Как лопасти листья виктории-регии
На Старой Мещанской в саду ботаническом,
И кроны посланники рыжие, пегие
Как будто бы кланялись перед величеством.
Мы с братом, гуляя, вконец офранцузимся,
Пока гувернантка в Безбожном, в сосисочной.
А ночью, как разными сотнями фудзиям,
Любуемся иллюминацией призрачной…

Это была первая пятилетка, начало преобразования Москвы, и для писателей надстроили на три этажа старинный дом в Нащокинском переулке, вскоре переименованном в улицу Фурманова. Фурманов же был комиссар при Чапаеве. Это военное обозначение улицы продолжилось в моих занятиях. Я там довольно рано научился по-настоящему, по-взрослому стрелять. Одним из наших соседей был венгерский писатель-коммунист Мате Залка, вошедший в историю как генерал Лукач, командовавший 12-й Интернациональной бригадой в гражданскую войну в Испании, где он погиб при неясных обстоятельствах. Я знал потом довольно близко Эйснера, русского эмигранта, который из Парижа отправился в Испанию защищать Республику, был его адъютантом и, собственно, присутствовал при его гибели, но он говорил, что осталось непонятным все-таки, кто стрелял. Дело в том, что это было время, когда Сталин явно насылал своих людей просто из КГБ, чтобы управлять течением испанской войны, и Лукач ему мог мешать. Лукач был забавник, смешной человек, который любил детей. А мне он сказал, что он меня должен обязательно обучить настоящей стрельбе. У него был тир в квартире, я стрелял, и когда он решил, что я могу уже успешно продемонстрировать свое искусство, то пригласил моих родителей. Представляю, как обомлела моя мама: четырехлетний малый стреляет из взрослого револьвера во взрослом тире. Так что она устроила скандал Мате Залке, который думал, наоборот, что развлечет их. Но вы знаете, у меня это техническое умение сохранялось. Я проверял. Мой дальний родственник-военный как-то показывал свое оружие, я пострелял из него. Во всяком случае, убедился, что не забыл, как это делается.

Ну, никого не убил за прошедшую жизнь. Не зарекаюсь, но как-то не было случая.

О смерти я начал думать довольно рано. Но понимал ее все-таки детским образом – как временное исчезновение. Моя няня Муся, Мария Егоровна Трунина, уроженка села Мартемьяново Тульской губернии, давно покинула родные голодные места и жила у нас дома. Но по воскресеньям она уходила из нашей семьи к родственникам из этой тульской колонии в Москве, а потом в понедельник снова приходила. Она мне потом пересказывала, что я ее провожал в очередной раз со словами: “Пожалуйста, не умирай!” Мне казалось, что она умирает на субботу-воскресенье, потому что я ее не вижу в эти дни. И еще я остро переживал реакцию моих родителей на смерть. Мне тогда пяти лет не исполнилось, но я почему-то очень хорошо помню день похорон Макса Пешкова, сына Горького, – как родители приехали, сраженные тем, насколько сам Горький раздавлен этой смертью.



В ушах довоенное Переделкино:
Патефон: How do you do, Mr. Brown?
Отец американское смотрел кино,
Никто не сомневался: Голливуду нет равных!
Кончаловские пересказывали восторженно,
Как Мейерхольд в мемуарах вспоминает fin de siècle.
У Афиногеновых старинный прибор
для изготовленья мороженого…
…Скажите, как из писателя получается зэк?

Переделкино в это время строилось, и мы одни из первых заселились. Я в Переделкине самый ранний житель – с 1935 года. Я заболел, и родители получили указание от врачей, что меня нужно держать на свежем воздухе. Вообще говоря, полагалось меня отправить в санаторий и в гипс там положить, но заменили гипс привязыванием к жесткой доске на кровати, и я два года пролежал в Переделкине, привязанный. В основном в лесу на нашем участке. И потом довольно долго родители из-за меня жили на даче. Так что годы перед войной мы были больше в Переделкине.

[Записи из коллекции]

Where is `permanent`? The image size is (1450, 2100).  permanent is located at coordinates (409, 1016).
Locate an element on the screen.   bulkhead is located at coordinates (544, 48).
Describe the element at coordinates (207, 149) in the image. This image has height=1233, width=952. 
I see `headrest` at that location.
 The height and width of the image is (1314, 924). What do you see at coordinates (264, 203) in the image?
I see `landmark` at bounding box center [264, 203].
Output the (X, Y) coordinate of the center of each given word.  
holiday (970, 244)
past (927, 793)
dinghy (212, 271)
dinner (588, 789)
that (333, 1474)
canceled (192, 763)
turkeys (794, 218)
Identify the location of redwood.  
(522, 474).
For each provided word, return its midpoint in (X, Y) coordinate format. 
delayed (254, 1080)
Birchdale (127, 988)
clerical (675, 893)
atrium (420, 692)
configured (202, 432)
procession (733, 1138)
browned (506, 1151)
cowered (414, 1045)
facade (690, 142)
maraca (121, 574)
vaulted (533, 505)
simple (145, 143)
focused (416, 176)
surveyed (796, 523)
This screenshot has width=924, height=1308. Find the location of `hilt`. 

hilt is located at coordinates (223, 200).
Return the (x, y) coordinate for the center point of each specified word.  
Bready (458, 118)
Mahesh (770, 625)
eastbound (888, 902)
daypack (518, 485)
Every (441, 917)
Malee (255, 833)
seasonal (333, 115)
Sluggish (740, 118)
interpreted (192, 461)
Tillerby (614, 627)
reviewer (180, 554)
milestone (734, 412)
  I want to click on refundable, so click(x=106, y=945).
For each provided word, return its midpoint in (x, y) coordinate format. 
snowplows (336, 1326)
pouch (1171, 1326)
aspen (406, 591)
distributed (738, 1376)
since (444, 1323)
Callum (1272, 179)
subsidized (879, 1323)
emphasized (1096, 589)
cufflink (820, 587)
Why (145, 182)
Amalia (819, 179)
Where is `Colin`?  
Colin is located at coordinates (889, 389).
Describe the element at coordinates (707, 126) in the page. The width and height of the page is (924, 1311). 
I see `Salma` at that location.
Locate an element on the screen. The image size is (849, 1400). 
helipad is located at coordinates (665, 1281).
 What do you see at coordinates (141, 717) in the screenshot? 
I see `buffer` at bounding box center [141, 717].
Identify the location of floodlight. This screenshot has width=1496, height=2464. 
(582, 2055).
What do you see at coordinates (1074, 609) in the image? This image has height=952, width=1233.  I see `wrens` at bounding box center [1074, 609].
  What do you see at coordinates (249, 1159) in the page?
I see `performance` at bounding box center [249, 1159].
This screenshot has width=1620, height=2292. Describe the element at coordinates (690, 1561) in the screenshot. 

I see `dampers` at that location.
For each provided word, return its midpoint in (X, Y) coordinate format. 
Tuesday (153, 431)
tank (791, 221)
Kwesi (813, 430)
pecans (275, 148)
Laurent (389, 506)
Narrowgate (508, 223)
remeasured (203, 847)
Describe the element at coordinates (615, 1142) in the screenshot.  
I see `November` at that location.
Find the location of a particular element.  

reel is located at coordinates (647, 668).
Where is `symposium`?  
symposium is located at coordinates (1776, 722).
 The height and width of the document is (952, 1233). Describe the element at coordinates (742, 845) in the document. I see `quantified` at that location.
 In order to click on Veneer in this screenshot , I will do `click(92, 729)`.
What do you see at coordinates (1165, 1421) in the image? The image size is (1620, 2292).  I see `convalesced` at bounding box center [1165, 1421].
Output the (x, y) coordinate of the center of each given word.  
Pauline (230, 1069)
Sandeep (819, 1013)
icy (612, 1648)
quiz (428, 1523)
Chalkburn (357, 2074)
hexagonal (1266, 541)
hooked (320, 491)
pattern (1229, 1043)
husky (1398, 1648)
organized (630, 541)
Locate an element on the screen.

### ЧТО НУЖНО СДЕЛАТЬ
Ответьте по отрывку на три вопроса:
1. Какой номер носила Интернациональная бригада, которой командовал генерал Лукач?
2. Как полностью звали няню Мусю и из какого села она была родом?
3. С какого года рассказчик живёт в Переделкине?
Для ответа используйте только отрывок.

### ОТВЕТ НА ЗАДАНИЕ
1. 12-я Интернациональная бригада.
2. Мария Егоровна Трунина, из села Мартемьяново Тульской губернии.
3. С 1935 года.